━━━━━ Source data

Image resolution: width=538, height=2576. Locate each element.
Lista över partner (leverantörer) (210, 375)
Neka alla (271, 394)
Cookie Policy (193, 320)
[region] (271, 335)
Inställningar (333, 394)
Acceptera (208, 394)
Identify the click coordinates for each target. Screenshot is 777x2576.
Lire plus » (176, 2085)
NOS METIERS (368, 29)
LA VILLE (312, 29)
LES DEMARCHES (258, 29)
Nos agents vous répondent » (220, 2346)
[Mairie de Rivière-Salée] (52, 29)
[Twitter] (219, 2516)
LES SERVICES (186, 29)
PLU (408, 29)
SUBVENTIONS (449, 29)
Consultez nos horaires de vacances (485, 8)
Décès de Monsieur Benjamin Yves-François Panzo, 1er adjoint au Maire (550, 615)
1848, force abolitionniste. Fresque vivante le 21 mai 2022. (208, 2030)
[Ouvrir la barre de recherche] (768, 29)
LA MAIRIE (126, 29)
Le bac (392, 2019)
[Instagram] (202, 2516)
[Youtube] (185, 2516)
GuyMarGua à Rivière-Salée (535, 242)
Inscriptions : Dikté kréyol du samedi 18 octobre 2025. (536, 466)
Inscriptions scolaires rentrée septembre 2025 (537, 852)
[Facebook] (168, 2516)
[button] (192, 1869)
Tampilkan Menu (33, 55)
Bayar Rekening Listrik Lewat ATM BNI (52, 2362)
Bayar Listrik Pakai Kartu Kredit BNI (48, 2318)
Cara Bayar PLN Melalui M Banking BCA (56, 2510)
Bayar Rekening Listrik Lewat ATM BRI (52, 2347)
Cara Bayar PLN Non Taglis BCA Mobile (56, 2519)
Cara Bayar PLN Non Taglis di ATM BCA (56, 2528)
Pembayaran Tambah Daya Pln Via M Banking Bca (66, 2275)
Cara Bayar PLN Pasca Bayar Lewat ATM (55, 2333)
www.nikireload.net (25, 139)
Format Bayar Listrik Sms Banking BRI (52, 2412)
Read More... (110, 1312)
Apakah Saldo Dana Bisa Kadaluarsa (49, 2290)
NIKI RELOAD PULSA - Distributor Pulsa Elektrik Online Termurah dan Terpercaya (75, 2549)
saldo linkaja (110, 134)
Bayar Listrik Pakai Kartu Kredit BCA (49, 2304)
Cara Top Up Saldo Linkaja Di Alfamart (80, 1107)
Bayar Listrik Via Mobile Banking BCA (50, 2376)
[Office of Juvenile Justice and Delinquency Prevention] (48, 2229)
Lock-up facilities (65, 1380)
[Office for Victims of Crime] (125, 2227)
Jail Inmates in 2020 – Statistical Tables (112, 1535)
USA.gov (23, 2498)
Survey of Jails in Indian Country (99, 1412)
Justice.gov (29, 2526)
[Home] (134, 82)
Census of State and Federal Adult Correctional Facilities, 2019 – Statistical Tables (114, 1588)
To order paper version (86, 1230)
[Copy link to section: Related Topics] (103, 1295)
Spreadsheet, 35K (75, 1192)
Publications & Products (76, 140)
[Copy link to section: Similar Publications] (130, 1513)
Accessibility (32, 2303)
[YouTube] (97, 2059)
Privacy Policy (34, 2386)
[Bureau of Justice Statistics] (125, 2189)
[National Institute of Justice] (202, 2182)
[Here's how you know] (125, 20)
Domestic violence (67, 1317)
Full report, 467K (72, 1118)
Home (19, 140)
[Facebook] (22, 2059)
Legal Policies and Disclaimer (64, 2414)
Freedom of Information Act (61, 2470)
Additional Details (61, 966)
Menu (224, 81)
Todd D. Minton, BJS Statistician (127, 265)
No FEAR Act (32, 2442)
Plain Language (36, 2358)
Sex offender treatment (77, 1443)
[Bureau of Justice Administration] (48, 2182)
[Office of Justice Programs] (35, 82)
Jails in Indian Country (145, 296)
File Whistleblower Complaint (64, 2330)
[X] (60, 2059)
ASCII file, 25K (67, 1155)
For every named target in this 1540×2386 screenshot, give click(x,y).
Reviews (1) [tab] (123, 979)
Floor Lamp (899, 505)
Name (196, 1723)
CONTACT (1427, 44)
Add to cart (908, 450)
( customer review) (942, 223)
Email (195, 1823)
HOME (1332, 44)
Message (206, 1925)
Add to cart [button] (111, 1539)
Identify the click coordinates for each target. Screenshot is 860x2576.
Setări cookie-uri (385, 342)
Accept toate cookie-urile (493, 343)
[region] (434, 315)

━━━━━━━━━━

Work required:
For this task, write out exactly the lines of the entries above, starting at the line with "Home (19, 140)" and ending at the line with "Sex offender treatment (77, 1443)", both included, and no others.

Output for this task:
Home (19, 140)
[Facebook] (22, 2059)
Legal Policies and Disclaimer (64, 2414)
Freedom of Information Act (61, 2470)
Additional Details (61, 966)
Menu (224, 81)
Todd D. Minton, BJS Statistician (127, 265)
No FEAR Act (32, 2442)
Plain Language (36, 2358)
Sex offender treatment (77, 1443)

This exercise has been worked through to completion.